To his credit, Higginbotham queries Boozer, regarding concerns about commercial firms. However, this is cursory, the overall narrative is commercial is the “only” way. All the pre-show notations about the “views of this program” don’t remove the responsibility to be unbiased from Higginbotham’s shoulders. While we have surrendered to the fact the media is no longer unbiased, this level of biased behavior displayed in this interview – is hard to stomach, let alone watch. Watching Higginbotham and Boozer laugh, acknowledging he’s an employee of one of the groups who could benefit from SLS’ cancellation? – is disappointing. You can either be a journalist, tasked with telling the story in as unbiased a fashion as possible – or you can be a SpaceX employee – you can’t be both.
The real tragedy here is there are a few issues which Boozer raises which bear hearing out. However, this is drowned out in the ensuing anti-SLS campaign. Coupled with the fact the host works for one of the firms that would likely benefit from the downfall of SLS and that the guest is willing to misrepresent facts to save the NewSpace “brand” embarrassment? None of what comes out of the interview is of value. It must be regarded as tainted and therefore discounted.

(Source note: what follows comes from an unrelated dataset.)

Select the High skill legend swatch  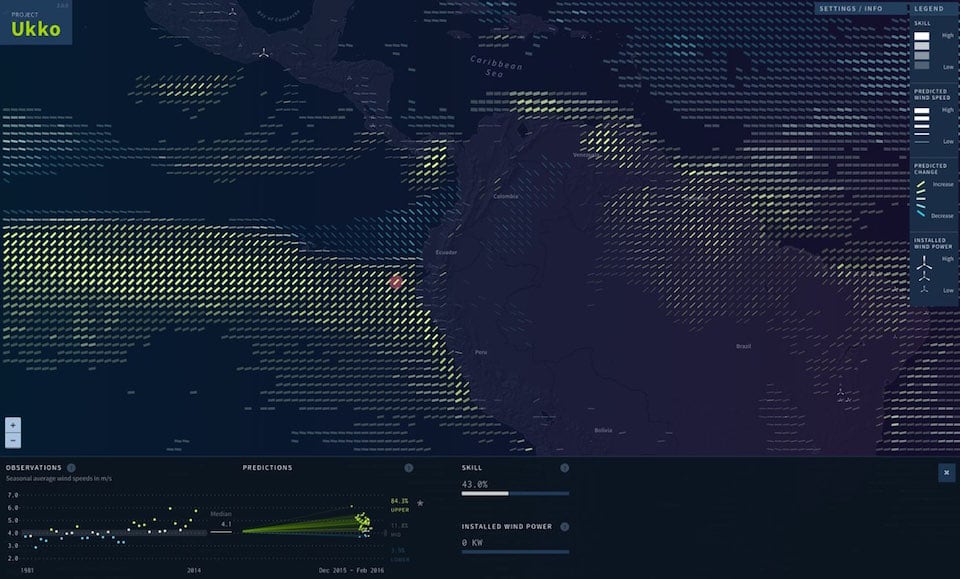tap(922, 36)
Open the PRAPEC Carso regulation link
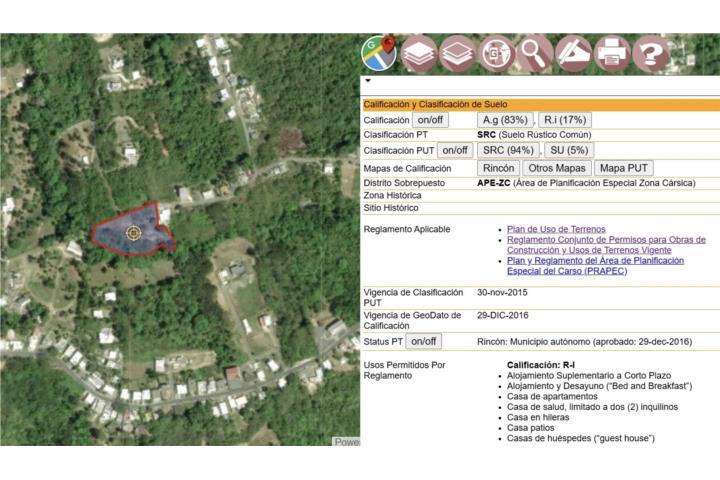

The reason is simple. Would a Boeing or Lockheed-Martin employee and their spouse (the show’s co-host Cariann Higginbotham is also employed by SpaceX) be taken seriously after hosting a show critical of the competition? Imagine how the NewSpace fan base would react – I wager they would be apoplectic.

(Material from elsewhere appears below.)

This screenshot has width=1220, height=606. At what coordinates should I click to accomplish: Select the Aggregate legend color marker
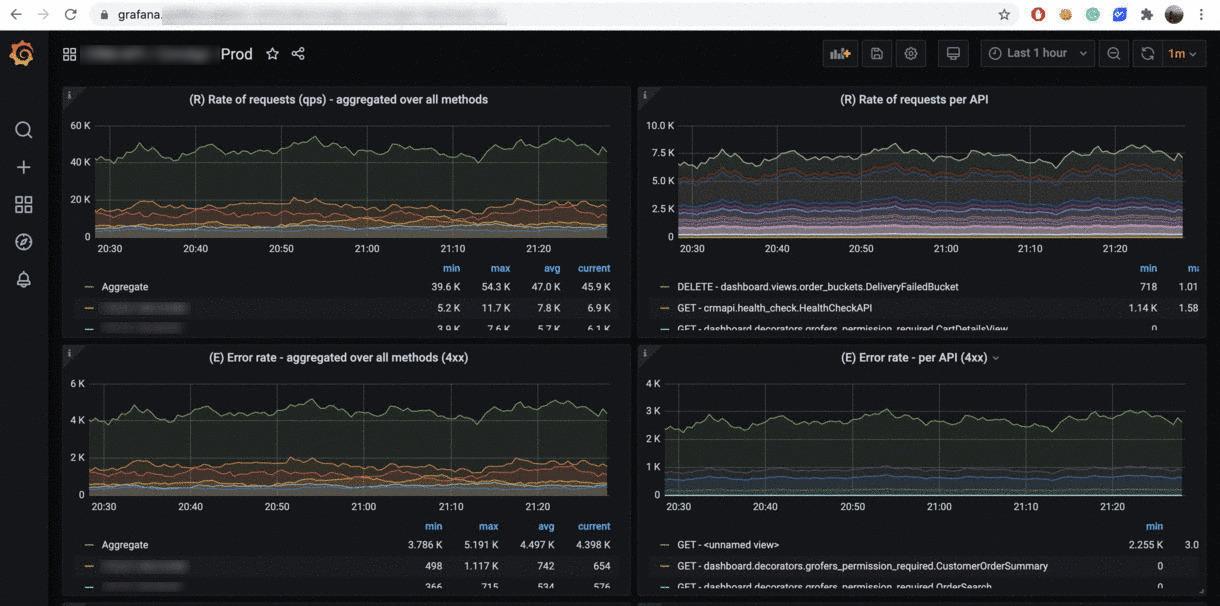pyautogui.click(x=89, y=286)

Higginbotham’s complicity is increased when he asks if voters will turn on Congress for voting to “waste” $9 billion on SLS. I found myself wondering – why he didn’t mention the $14 billion President Obama “wasted” when he cancelled the Constellation Program? Why didn’t he show some journalistic integrity and ask that? Perhaps it’s only okay to waste billions when your side benefits. It’s a double standard which runs throughout the NewSpace movement.
You can’t produce something for journalistic purposes while working for Boeing, Lockheed-Martin – or SpaceX. The under-the-breath snickers, eye-rolls and sounds of derision replete throughout Higginbotham’s comments detail more eloquently why not - better than anything I could ever write.
For a time this author worked for Spacevidcast. Upon hearing that SpaceX had hired Benjamin Higginbotham, but that he had not decided to close his outlet down - I left the company. While in the era of the 24 hour news cycle and “citizen journalists” – journalistic ethics have diminished – this author was shocked Spacevidcast would attempt to report on space news as it represented a direct conflict of interest. Spacevidcast has since validated these concerns with the interview noted above.
The opinions expressed in this opinion piece are solely those of the author and do not necessarily reflect those of SpaceFlight Insider.